Segment Start: Data for the task

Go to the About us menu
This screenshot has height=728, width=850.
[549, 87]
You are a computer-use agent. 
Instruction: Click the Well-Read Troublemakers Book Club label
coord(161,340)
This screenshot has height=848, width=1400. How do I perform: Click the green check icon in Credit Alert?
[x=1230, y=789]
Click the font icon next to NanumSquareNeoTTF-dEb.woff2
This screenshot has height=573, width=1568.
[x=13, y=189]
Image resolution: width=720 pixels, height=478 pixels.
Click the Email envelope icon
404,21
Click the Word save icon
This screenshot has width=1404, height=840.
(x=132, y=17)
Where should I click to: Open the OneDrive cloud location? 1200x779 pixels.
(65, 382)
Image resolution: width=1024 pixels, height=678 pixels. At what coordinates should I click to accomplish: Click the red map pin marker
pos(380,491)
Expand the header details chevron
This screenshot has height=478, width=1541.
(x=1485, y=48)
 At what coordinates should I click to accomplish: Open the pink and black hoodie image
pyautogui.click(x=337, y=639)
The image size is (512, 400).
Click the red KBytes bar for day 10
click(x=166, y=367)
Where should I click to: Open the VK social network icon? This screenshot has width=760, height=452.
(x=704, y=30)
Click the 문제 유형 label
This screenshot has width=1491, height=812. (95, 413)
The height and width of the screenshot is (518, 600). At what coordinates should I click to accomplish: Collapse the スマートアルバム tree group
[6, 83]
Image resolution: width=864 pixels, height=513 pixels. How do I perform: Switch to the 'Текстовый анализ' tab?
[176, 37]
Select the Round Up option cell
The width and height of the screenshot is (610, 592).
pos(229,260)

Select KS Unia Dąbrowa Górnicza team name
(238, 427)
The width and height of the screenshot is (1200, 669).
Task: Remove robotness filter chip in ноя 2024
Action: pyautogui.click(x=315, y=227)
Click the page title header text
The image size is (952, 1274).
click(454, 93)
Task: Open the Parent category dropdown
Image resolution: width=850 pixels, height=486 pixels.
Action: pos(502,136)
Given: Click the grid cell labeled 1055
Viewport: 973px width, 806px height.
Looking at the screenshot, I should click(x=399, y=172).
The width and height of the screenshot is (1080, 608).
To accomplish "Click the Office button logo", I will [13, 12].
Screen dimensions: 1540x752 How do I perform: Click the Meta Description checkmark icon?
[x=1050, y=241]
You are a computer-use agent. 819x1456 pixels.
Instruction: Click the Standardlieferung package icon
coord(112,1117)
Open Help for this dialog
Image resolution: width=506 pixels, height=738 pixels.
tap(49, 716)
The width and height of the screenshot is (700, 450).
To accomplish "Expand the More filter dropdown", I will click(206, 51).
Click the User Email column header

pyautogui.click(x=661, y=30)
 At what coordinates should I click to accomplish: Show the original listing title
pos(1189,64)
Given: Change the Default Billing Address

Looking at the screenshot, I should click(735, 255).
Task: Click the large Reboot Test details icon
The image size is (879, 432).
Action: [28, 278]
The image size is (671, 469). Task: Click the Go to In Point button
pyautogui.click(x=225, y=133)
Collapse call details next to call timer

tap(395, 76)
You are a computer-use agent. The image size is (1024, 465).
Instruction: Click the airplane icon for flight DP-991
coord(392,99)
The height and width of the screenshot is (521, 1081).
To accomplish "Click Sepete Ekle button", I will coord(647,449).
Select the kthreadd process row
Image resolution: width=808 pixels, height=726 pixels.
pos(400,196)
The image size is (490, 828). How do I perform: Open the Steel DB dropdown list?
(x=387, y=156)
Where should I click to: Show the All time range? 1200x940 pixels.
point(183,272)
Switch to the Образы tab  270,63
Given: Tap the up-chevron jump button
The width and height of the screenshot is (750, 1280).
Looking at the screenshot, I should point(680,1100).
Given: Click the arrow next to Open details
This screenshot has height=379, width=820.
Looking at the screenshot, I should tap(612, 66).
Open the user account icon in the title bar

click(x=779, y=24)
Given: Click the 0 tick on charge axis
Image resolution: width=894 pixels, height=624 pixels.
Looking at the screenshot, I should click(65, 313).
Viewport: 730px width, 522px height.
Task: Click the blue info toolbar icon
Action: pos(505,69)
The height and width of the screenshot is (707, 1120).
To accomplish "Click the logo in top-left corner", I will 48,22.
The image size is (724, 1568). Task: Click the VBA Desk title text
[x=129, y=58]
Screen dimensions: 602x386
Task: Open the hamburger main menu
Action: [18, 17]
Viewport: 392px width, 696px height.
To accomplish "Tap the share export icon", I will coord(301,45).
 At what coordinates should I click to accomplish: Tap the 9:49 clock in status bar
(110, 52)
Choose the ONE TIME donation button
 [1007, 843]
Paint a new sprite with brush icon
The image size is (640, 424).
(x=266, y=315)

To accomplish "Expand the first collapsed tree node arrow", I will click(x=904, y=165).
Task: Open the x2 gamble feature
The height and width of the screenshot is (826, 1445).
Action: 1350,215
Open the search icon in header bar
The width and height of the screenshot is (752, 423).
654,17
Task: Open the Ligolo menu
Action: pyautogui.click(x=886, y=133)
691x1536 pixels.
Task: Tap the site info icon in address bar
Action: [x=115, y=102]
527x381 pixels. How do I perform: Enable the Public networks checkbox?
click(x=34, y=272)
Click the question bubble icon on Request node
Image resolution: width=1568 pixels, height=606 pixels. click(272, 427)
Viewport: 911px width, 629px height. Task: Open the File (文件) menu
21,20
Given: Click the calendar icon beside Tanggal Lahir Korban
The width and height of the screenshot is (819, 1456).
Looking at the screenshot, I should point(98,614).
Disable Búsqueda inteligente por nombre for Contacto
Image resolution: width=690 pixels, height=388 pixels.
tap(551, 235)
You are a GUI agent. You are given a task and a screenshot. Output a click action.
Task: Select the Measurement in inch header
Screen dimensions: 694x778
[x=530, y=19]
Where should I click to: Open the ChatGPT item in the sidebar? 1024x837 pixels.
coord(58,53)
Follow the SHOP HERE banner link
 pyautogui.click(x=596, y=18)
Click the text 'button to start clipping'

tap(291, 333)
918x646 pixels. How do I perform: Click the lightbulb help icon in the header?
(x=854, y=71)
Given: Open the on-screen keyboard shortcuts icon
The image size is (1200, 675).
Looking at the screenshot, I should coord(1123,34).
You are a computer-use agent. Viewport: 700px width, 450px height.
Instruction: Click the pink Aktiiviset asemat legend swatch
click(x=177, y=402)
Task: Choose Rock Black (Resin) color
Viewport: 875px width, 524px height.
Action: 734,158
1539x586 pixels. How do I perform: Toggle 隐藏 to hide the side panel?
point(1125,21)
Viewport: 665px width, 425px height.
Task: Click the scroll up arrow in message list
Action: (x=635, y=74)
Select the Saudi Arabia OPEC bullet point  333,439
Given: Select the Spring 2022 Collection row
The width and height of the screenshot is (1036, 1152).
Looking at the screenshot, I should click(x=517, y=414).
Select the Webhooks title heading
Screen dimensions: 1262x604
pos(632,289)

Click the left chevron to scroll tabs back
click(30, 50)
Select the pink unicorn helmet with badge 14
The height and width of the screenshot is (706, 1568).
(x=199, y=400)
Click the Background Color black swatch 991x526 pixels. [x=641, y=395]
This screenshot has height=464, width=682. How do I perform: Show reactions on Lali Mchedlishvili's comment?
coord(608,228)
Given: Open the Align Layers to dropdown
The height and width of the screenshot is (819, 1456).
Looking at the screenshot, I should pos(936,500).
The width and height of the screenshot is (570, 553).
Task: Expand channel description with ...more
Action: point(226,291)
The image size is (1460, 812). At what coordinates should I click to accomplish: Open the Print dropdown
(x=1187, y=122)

Segment End: Data for the task

Output each line exactly, from the first line of the data down to the line that contains "Image resolution: width=720", both included.

Go to the About us menu
This screenshot has height=728, width=850.
[549, 87]
You are a computer-use agent. 
Instruction: Click the Well-Read Troublemakers Book Club label
coord(161,340)
This screenshot has height=848, width=1400. How do I perform: Click the green check icon in Credit Alert?
[x=1230, y=789]
Click the font icon next to NanumSquareNeoTTF-dEb.woff2
This screenshot has height=573, width=1568.
[x=13, y=189]
Image resolution: width=720 pixels, height=478 pixels.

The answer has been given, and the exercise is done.